## ASSIGNED TASK
Leave out the pictures and copy everything else in the records exactly.

## SUPPLIED ENTRIES
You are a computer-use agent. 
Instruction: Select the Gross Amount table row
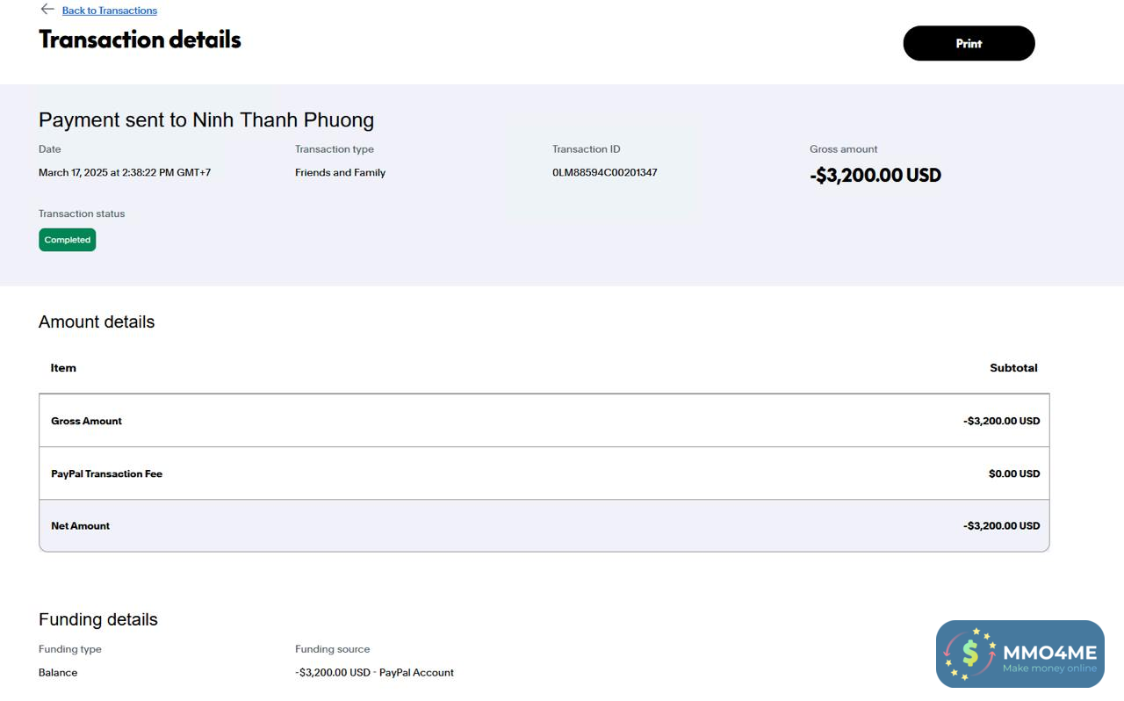pos(544,421)
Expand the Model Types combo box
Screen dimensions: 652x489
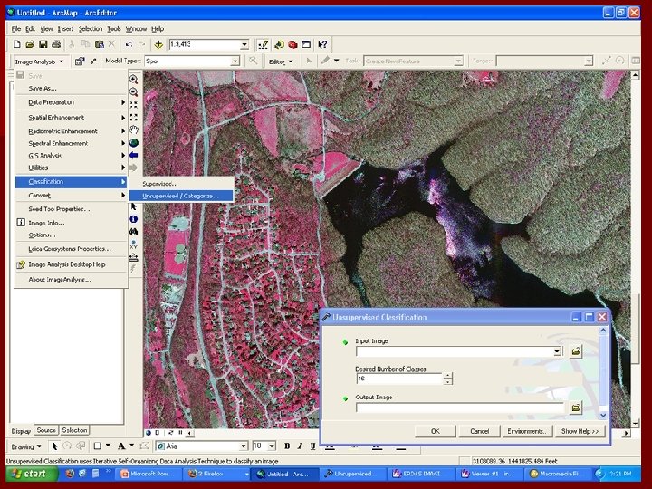click(x=235, y=62)
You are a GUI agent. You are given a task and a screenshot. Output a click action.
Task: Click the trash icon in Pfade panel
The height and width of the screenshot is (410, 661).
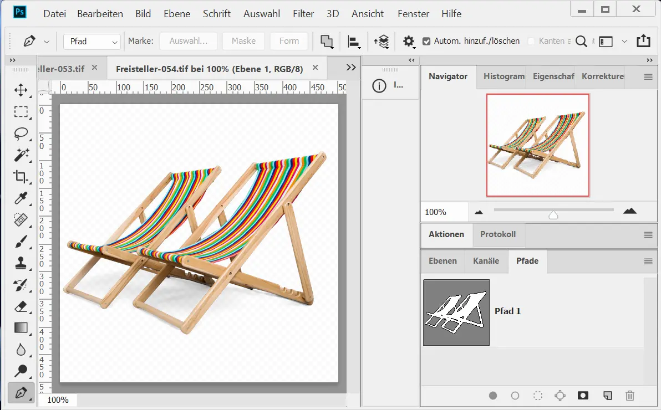[629, 396]
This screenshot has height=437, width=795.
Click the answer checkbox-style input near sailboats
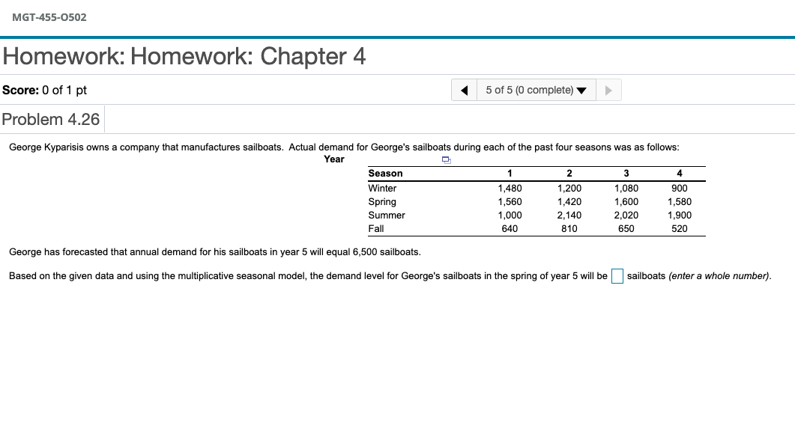click(617, 276)
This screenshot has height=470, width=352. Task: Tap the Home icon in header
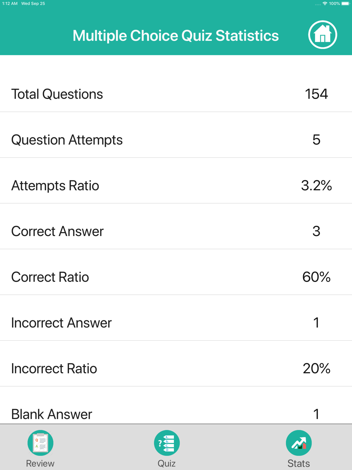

## WRITTEN REPLY
You are a computer-use agent. 
Instruction: Select the Gross Amount table row
pos(544,421)
Expand the Model Types combo box
Screen dimensions: 652x489
click(x=235, y=62)
You are a GUI agent. You are given a task and a screenshot. Output a click action.
Task: Click the trash icon in Pfade panel
The height and width of the screenshot is (410, 661).
[629, 396]
This screenshot has height=437, width=795.
Click the answer checkbox-style input near sailboats
click(617, 276)
This screenshot has height=470, width=352. Task: Tap the Home icon in header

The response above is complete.